Simon announced his campaign, running as an Independent Senate candidate, on February 6 of this year. With a background in business and management, he currently serves as CEO of Bronfman Rothschild, an investment advising firm based in Rockville, Md. Simon is running against two-term Democrat Ben Cardin, and is currently over thirty points behind the incumbent senator.
He has been an Independent for most of his adult life, he says, but only decided to run for Senate after getting tired of complaining to business partners and family alike about the current political party system.
“I personally think the government we have now is dysfunctional,” Simon said before the event. “Little to nothing is getting done about virtually everything important.”
Simon credited the college fellows and volunteers, especially Catholic University students Flores-Pourrat, Aaron Mackisey, Omar Qureshi and Julia Bergamini, and class of 2018 alumnus Eddie Leal, with doing “an incredible job”.
“They’re really a diverse group, but they’ve been great at bringing people together,” Simon said.
For Flores-Pourrat, helping with Simon’s campaign is just the “right thing to do”.
“I’m just lucky to be there,” Flores-Pourrat said. “Lucky to be a part of the independent movement to help Neal bring the country together.”
For headliner Slade, the motivation is largely the same.
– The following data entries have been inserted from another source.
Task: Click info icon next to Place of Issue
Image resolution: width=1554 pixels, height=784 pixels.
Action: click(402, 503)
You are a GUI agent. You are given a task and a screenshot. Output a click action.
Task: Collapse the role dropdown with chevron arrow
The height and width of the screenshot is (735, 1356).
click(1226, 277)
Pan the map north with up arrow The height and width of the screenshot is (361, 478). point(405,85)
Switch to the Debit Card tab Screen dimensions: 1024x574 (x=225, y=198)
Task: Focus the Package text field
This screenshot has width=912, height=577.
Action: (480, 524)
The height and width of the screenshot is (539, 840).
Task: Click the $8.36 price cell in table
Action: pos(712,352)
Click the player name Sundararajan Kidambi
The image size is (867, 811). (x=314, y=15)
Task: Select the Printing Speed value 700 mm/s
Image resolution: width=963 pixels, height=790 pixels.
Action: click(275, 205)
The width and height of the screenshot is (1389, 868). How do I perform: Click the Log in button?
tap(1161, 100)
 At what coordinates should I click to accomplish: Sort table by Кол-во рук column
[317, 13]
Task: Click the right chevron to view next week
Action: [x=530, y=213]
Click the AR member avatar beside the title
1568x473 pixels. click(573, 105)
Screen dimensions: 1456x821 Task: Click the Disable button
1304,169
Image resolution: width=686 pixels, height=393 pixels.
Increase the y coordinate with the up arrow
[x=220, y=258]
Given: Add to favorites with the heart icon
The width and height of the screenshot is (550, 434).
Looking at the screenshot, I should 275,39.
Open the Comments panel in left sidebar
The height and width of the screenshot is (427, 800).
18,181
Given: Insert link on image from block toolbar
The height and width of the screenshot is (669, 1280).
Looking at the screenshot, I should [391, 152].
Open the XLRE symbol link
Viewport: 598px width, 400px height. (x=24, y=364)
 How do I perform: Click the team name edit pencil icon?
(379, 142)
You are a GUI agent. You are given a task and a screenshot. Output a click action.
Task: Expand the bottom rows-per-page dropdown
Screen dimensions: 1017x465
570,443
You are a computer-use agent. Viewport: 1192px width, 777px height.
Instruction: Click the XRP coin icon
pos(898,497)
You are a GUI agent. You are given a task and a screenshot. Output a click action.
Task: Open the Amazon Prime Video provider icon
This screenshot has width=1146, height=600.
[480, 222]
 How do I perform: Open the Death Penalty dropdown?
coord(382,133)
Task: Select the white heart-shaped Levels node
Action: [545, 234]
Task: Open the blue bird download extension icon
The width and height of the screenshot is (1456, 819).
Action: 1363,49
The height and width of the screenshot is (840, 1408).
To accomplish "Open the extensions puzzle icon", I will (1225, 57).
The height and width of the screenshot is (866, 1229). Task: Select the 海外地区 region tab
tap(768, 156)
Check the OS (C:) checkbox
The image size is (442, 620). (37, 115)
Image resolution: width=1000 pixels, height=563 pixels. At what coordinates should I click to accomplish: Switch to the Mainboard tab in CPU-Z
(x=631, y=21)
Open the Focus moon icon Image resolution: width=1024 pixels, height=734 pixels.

“There’s not a lot of outlets for Independents to help each other,” he said, shortly before going on stage to play the first solo public concert of his career. “The Democratic and Republican parties have built-in systems to help them that they’ve used for years.”
Slade has been heavily involved in Independent parties in Colorado, including a bipartisan initiative to bring musical education to every K-12 student in the state. He had been introduced to Simon a few months ago after Simon announced his campaign. He had met many Independent politicians in the past, but Simon was “one of his favorites”.
“He’s the right amount of courage, class, and creativity,” Slade said.
About 150 people, including about 25 Catholic University students made the trek, gathered in the Georgetown restaurant to watch Slade alternate between piano and guitar as he played some of The Fray’s best hits. In between songs, Slade called Simon up to ask what the “switch” was that had been the decision for Simon to run, and if there had been any fear at the start of the campaign.
“Whether Neal wins or loses, what he’s doing is vital,” Slade said. “It takes tremendous courage and bravery to stand in-between two big guns.”
“I’m hoping we keep the momentum going after this event,” junior Qureshi said. “This November, we’ll bring change to Maryland. It’s such a diverse state… Neal meets in the middle and checks off a lot of boxes for a lot of people.”
“The same thing that has always attracted me to candidates in the past is the same thing bringing me to support Neal now, and that’s public service,” Mackisey said. “He’s gonna put his money where his mouth is. That’s why I came to the campaign. Having an independent voice in the Senate is important and necessary.”